A 26-year-old woman pregnant with her second child experienced considerable anxiety when she thought about the pain that she would experience during childbirth. Her obstetrician explained that there were several options that involved the use of local anesthetics which would relieve the pain and said that he usually preferred to use a bilateral pudendal nerve block.

Questions to consider:
  1. What is the distribution of the pudendal nerve and its branches?
    The pudendal nerve (from S2, S3, and S4) is the major nerve of the perineum, providing motor and sensory fibers to the perineum. Its branches in the female include: the perineal nerve, which provides branches to the posterior labial region and the muscles of the urogenital triangle; the dorsal nerve of the clitoris, which supplies the prepuce and glans of the clitoris; and the inferior rectal nerves, which supply the perianal region.
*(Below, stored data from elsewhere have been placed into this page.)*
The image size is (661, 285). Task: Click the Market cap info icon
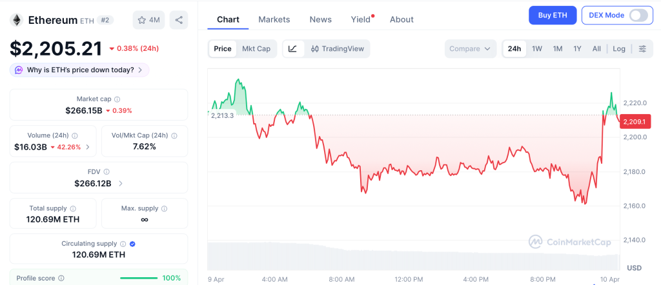click(x=117, y=99)
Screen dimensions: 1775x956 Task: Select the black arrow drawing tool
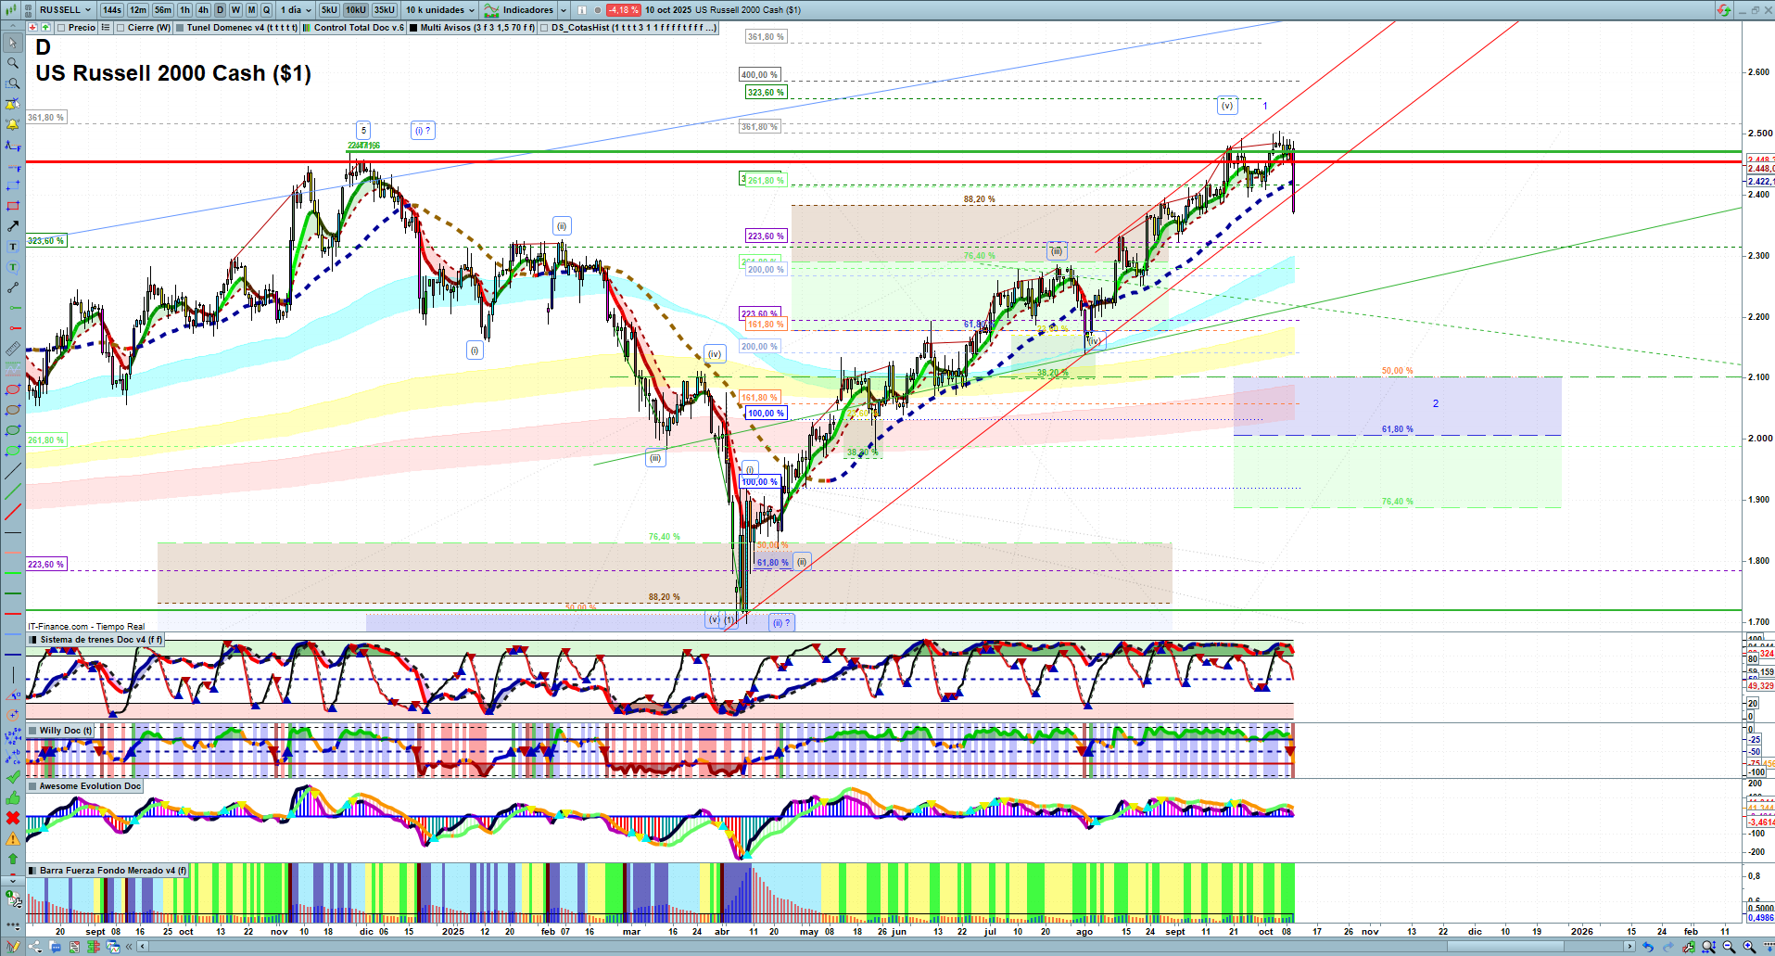pyautogui.click(x=13, y=226)
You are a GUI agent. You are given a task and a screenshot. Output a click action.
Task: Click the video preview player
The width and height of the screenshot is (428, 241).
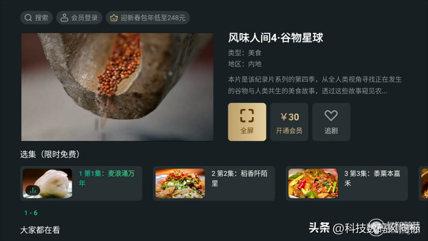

  2. What other nerves would need to be blocked to provide complete anesthesia to the perineal region?
    Complete anesthesia of the perineal region requires anesthetization of the genital branches of the genitofemoral nerve, the ilioinguinal nerve, and the perineal branch of the posterior femoral cutaneous nerve. This can be accomplished by making an injection along the outer margin of the labia majora.
  3. Where is the best place to deliver anesthetic to perform a pudendal nerve block?
    The location to deliver anesthetic to the pudendal nerve is as the nerve wraps around the ischial spine and before it sends out its branches.
  4. What landmarks would an obstetrician use to deliver the anesthetic accurately?
    Two different methods may be used for a pudendal nerve block. In the transvaginal procedure, the ischial spine is palpated through the wall of the vagina and the needle is then passed through the vaginal mucous membrane toward the ischial spine, at which point the pudendal nerve is bathed with anesthetic. In the perineal procedure, the ischial tuberosity is palpated through the buttock and the needle is inserted about one inch deep medial to the ischial tuberosity. The anesthetic can then be injected to bathe pudendal nerve.
  5. What other methods of anesthesia might be used to provide pain relief during childbirth?
    There are two other methods for delivering anesthetic to reduce the pain of childbirth: spinal anesthesia and epidural anesthesia. In spinal anesthesia, local anesthetics are injected into the subarachnoid space in the lower lumbar region. In epidural anesthesia, local anesthetic is infused into the epidural space through a catheter inserted into the vertebral canal. The methods have the advantage of blocking pelvic pain in general while allowing the mother to remain awake without interfering with uterine contractions.